* PROBLEM STATEMENT *
Lay out the entries as a numbered list, starting with the line containing "Open the 新建幻灯片 dropdown" and ending with the line containing "Action: pyautogui.click(x=116, y=649)", both included. Drop any blank lines and leave the pictures out.

* DATA FOR THE TASK *
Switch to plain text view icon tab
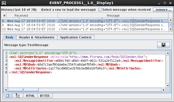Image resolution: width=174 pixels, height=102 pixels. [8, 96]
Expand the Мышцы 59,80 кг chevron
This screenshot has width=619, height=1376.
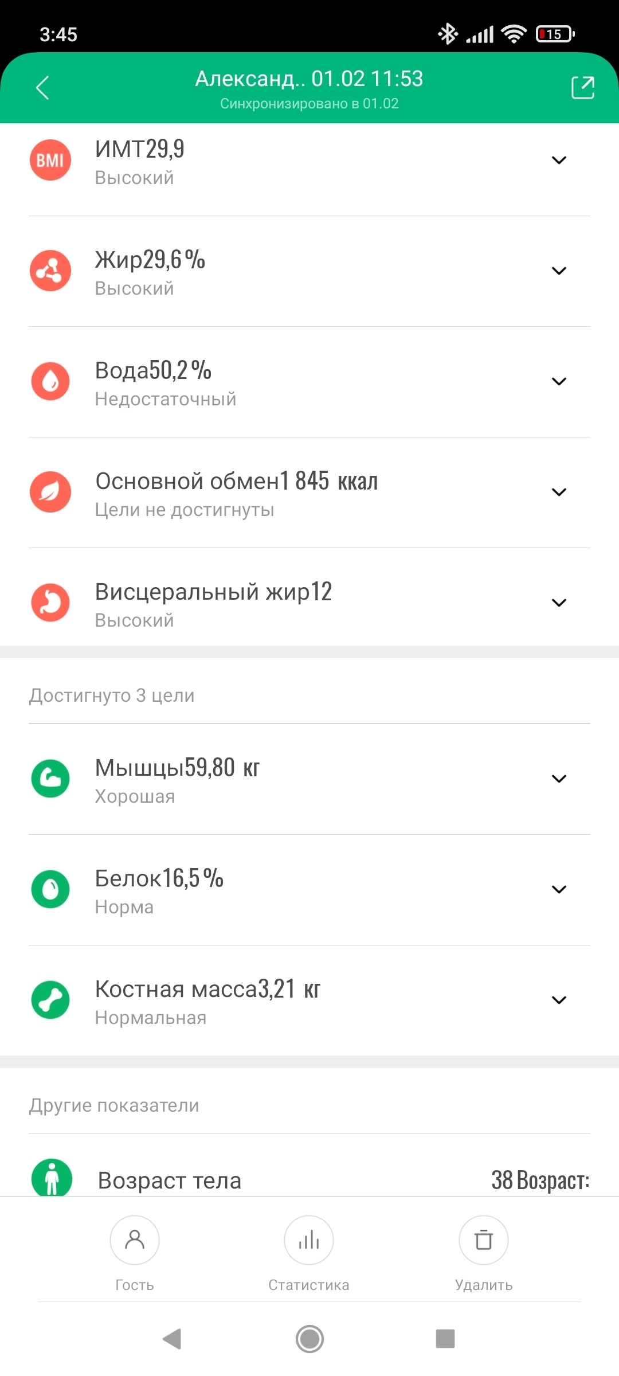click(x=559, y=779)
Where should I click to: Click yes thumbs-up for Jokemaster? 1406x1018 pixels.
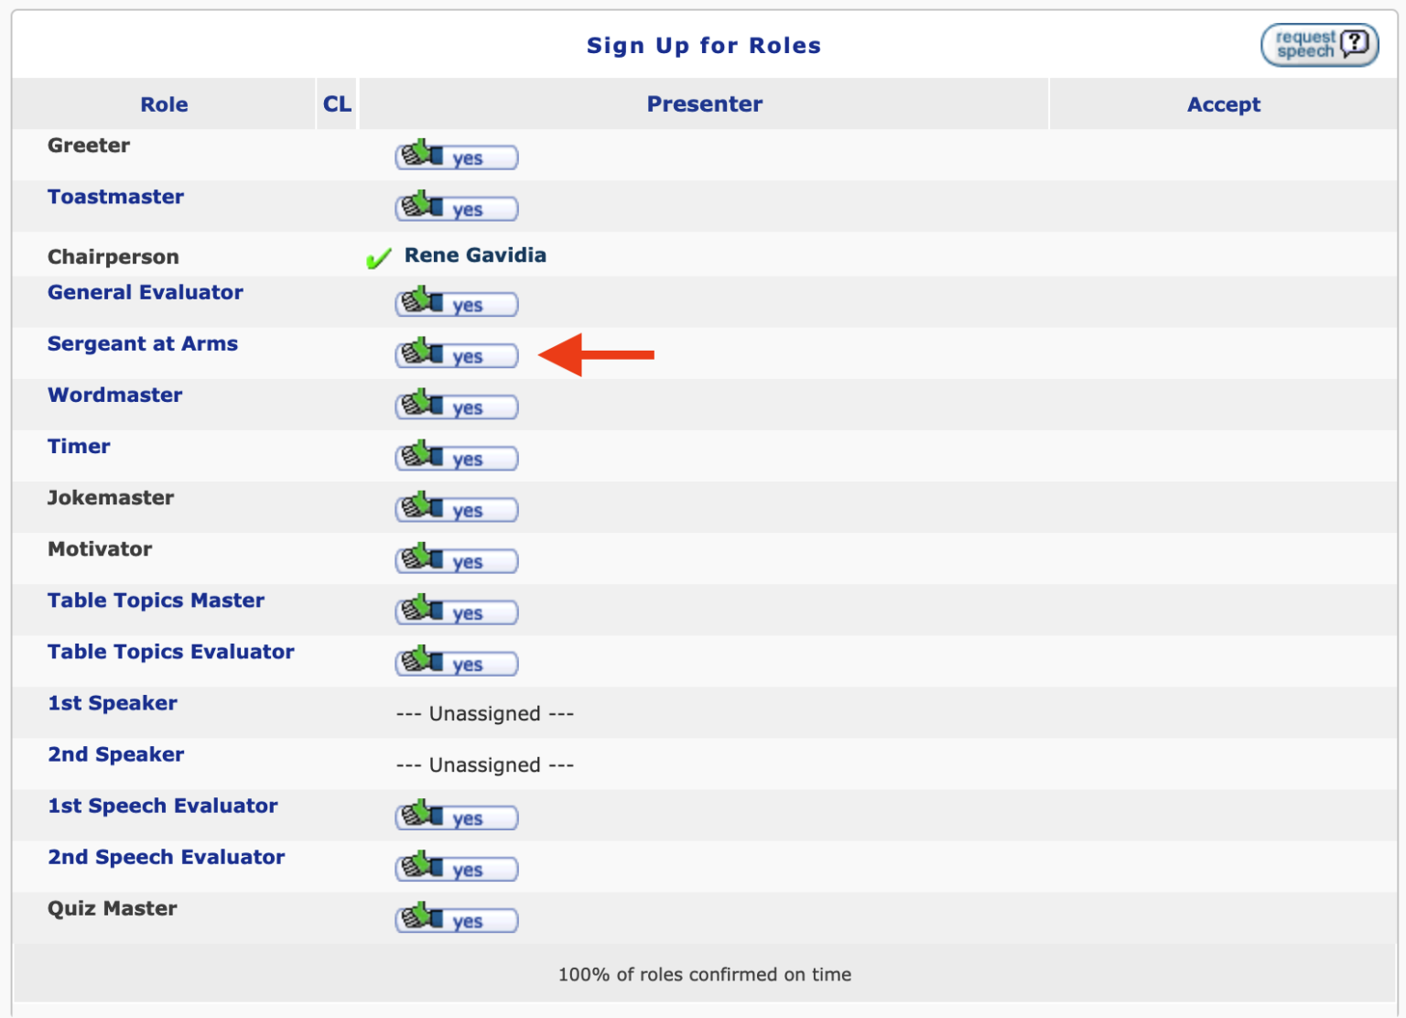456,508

--

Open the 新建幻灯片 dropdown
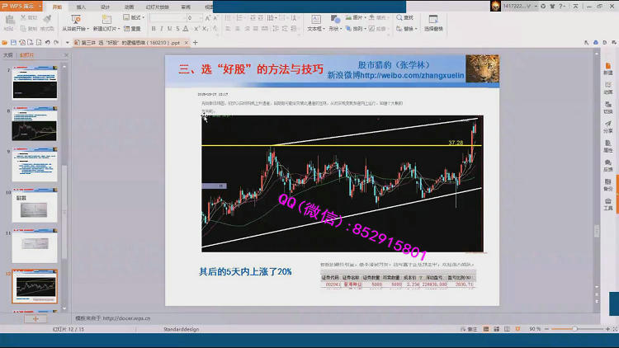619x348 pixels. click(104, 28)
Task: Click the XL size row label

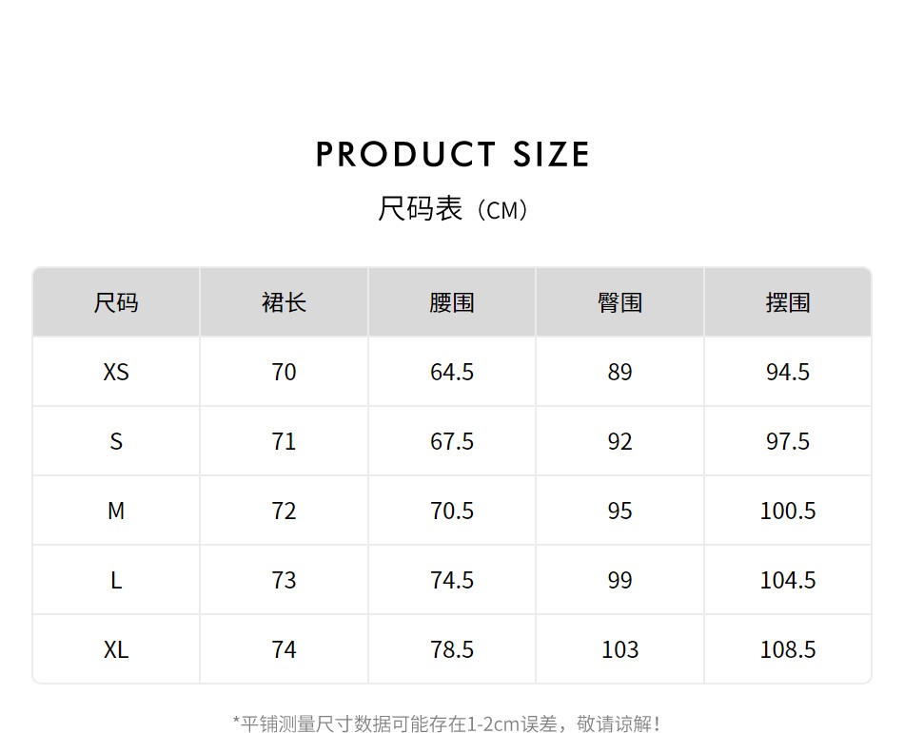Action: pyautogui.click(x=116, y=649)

* REPLY TO THE EXERCISE *
1. Open the 新建幻灯片 dropdown
2. 619x348 pixels. click(104, 28)
3. Task: Click the XL size row label
4. Action: pyautogui.click(x=116, y=649)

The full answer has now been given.